[Stored records]
▬▬▬

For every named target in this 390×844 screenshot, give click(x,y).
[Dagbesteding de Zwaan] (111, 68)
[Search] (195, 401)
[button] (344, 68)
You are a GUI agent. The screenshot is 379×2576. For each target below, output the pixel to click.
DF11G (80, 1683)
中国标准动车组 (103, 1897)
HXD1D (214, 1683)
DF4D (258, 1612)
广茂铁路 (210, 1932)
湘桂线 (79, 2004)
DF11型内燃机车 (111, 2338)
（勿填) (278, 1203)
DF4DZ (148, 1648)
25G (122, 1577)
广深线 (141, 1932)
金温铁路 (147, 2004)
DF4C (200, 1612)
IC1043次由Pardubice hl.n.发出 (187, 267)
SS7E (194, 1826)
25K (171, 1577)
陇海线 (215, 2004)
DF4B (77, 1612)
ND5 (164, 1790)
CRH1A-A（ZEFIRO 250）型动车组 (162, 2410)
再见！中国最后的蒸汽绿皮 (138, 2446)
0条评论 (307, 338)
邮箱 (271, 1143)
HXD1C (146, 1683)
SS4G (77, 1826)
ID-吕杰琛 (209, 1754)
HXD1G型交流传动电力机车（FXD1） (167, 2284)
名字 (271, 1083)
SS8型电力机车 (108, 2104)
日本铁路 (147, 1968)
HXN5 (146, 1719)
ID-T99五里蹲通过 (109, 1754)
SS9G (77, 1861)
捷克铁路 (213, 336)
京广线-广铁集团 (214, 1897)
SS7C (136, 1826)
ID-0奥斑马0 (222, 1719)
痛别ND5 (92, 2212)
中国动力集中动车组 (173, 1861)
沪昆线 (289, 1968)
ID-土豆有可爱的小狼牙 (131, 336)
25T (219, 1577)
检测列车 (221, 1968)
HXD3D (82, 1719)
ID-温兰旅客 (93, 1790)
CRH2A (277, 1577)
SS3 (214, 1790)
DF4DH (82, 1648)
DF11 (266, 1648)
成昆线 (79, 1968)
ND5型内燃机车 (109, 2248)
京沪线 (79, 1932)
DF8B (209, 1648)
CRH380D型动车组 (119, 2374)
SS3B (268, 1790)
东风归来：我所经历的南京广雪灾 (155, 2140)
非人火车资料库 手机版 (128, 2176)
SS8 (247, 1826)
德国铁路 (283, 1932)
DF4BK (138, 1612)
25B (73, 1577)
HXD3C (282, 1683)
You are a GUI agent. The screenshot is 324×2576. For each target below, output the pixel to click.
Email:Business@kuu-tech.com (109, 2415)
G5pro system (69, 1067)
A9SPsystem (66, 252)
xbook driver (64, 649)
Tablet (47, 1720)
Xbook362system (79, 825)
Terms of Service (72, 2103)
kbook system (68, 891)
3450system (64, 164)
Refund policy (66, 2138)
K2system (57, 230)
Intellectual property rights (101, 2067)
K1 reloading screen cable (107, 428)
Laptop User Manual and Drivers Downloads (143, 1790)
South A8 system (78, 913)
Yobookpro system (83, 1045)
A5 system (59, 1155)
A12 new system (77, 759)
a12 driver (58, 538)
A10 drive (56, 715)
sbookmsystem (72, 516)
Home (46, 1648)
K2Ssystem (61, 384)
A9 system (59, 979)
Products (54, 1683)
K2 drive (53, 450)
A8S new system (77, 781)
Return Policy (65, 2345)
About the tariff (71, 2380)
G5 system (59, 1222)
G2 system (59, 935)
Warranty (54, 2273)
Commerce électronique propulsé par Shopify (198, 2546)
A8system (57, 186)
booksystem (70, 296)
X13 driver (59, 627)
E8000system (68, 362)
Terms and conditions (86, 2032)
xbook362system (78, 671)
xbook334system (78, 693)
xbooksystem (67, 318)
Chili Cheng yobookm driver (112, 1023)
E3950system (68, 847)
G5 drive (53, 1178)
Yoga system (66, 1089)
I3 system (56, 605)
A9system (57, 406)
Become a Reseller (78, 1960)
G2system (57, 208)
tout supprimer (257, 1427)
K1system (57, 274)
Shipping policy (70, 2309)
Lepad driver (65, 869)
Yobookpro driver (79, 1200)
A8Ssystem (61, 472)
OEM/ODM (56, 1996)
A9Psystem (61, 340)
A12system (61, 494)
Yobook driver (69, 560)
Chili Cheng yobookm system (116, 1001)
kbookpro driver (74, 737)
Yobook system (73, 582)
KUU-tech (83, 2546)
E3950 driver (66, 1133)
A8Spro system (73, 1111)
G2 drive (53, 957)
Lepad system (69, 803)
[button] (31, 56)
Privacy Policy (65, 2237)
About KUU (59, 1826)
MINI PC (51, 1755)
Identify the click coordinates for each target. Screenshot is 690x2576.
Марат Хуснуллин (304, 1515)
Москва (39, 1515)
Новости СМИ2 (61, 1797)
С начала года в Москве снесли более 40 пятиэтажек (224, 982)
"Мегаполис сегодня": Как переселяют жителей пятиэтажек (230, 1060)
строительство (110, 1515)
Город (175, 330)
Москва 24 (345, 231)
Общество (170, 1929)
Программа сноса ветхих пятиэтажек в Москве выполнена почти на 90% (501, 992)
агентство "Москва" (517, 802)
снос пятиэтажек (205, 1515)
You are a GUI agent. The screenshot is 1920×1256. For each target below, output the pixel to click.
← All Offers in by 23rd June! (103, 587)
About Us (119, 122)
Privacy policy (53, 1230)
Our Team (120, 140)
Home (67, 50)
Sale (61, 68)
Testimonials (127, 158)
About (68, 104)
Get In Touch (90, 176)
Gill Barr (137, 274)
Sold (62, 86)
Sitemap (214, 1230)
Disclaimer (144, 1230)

▬▬▬

▶ Work to complete: Start at the top line of the records and retype them all exactly.

▶ Solution below:
For every named target in this 390×844 screenshot, give click(x,y).
[Dagbesteding de Zwaan] (111, 68)
[Search] (195, 401)
[button] (344, 68)
You are a GUI agent. The screenshot is 379×2576. For each target below, output the pixel to click.
DF11G (80, 1683)
中国标准动车组 (103, 1897)
HXD1D (214, 1683)
DF4D (258, 1612)
广茂铁路 (210, 1932)
湘桂线 (79, 2004)
DF11型内燃机车 (111, 2338)
（勿填) (278, 1203)
DF4DZ (148, 1648)
25G (122, 1577)
广深线 (141, 1932)
金温铁路 (147, 2004)
DF4C (200, 1612)
IC1043次由Pardubice hl.n.发出 (187, 267)
SS7E (194, 1826)
25K (171, 1577)
陇海线 (215, 2004)
DF4B (77, 1612)
ND5 (164, 1790)
CRH1A-A（ZEFIRO 250）型动车组 (162, 2410)
再见！中国最后的蒸汽绿皮 (138, 2446)
0条评论 (307, 338)
邮箱 (271, 1143)
HXD1C (146, 1683)
SS4G (77, 1826)
ID-吕杰琛 (209, 1754)
HXD1G型交流传动电力机车（FXD1） (167, 2284)
名字 (271, 1083)
SS8型电力机车 (108, 2104)
日本铁路 (147, 1968)
HXN5 (146, 1719)
ID-T99五里蹲通过 (109, 1754)
SS9G (77, 1861)
捷克铁路 (213, 336)
京广线-广铁集团 (214, 1897)
SS7C (136, 1826)
ID-0奥斑马0 (222, 1719)
痛别ND5 (92, 2212)
中国动力集中动车组 (173, 1861)
沪昆线 (289, 1968)
ID-土豆有可爱的小狼牙 (131, 336)
25T (219, 1577)
检测列车 (221, 1968)
HXD3D (82, 1719)
ID-温兰旅客 (93, 1790)
CRH2A (277, 1577)
SS3 (214, 1790)
DF4DH (82, 1648)
DF11 (266, 1648)
成昆线 (79, 1968)
ND5型内燃机车 (109, 2248)
京沪线 (79, 1932)
DF8B (209, 1648)
CRH380D型动车组 (119, 2374)
SS3B (268, 1790)
东风归来：我所经历的南京广雪灾 (155, 2140)
非人火车资料库 手机版 (128, 2176)
SS8 (247, 1826)
德国铁路 (283, 1932)
DF4BK (138, 1612)
25B (73, 1577)
HXD3C (282, 1683)
You are a GUI agent. The screenshot is 324×2576. For each target below, output the pixel to click.
Email:Business@kuu-tech.com (109, 2415)
G5pro system (69, 1067)
A9SPsystem (66, 252)
xbook driver (64, 649)
Tablet (47, 1720)
Xbook362system (79, 825)
Terms of Service (72, 2103)
kbook system (68, 891)
3450system (64, 164)
Refund policy (66, 2138)
K2system (57, 230)
Intellectual property rights (101, 2067)
K1 reloading screen cable (107, 428)
Laptop User Manual and Drivers Downloads (143, 1790)
South A8 system (78, 913)
Yobookpro system (83, 1045)
A5 system (59, 1155)
A12 new system (77, 759)
a12 driver (58, 538)
A10 drive (56, 715)
sbookmsystem (72, 516)
Home (46, 1648)
K2Ssystem (61, 384)
A9 system (59, 979)
Products (54, 1683)
K2 drive (53, 450)
A8S new system (77, 781)
Return Policy (65, 2345)
About the tariff (71, 2380)
G5 system (59, 1222)
G2 system (59, 935)
Warranty (54, 2273)
Commerce électronique propulsé par Shopify (198, 2546)
A8system (57, 186)
booksystem (70, 296)
X13 driver (59, 627)
E8000system (68, 362)
Terms and conditions (86, 2032)
xbook362system (78, 671)
xbook334system (78, 693)
xbooksystem (67, 318)
Chili Cheng yobookm driver (112, 1023)
E3950system (68, 847)
G5 drive (53, 1178)
Yoga system (66, 1089)
I3 system (56, 605)
A9system (57, 406)
Become a Reseller (78, 1960)
G2system (57, 208)
tout supprimer (257, 1427)
K1system (57, 274)
Shipping policy (70, 2309)
Lepad driver (65, 869)
Yobookpro driver (79, 1200)
A8Ssystem (61, 472)
OEM/ODM (56, 1996)
A9Psystem (61, 340)
A12system (61, 494)
Yobook driver (69, 560)
Chili Cheng yobookm system (116, 1001)
kbookpro driver (74, 737)
Yobook system (73, 582)
KUU-tech (83, 2546)
E3950 driver (66, 1133)
A8Spro system (73, 1111)
G2 drive (53, 957)
Lepad system (69, 803)
[button] (31, 56)
Privacy Policy (65, 2237)
About KUU (59, 1826)
MINI PC (51, 1755)
Identify the click coordinates for each target. Screenshot is 690x2576.
Марат Хуснуллин (304, 1515)
Москва (39, 1515)
Новости СМИ2 (61, 1797)
С начала года в Москве снесли более 40 пятиэтажек (224, 982)
"Мегаполис сегодня": Как переселяют жителей пятиэтажек (230, 1060)
строительство (110, 1515)
Город (175, 330)
Москва 24 (345, 231)
Общество (170, 1929)
Программа сноса ветхих пятиэтажек в Москве выполнена почти на 90% (501, 992)
агентство "Москва" (517, 802)
снос пятиэтажек (205, 1515)
You are a GUI agent. The screenshot is 1920×1256. For each target below, output the pixel to click.
← All Offers in by 23rd June! (103, 587)
About Us (119, 122)
Privacy policy (53, 1230)
Our Team (120, 140)
Home (67, 50)
Sale (61, 68)
Testimonials (127, 158)
About (68, 104)
Get In Touch (90, 176)
Gill Barr (137, 274)
Sold (62, 86)
Sitemap (214, 1230)
Disclaimer (144, 1230)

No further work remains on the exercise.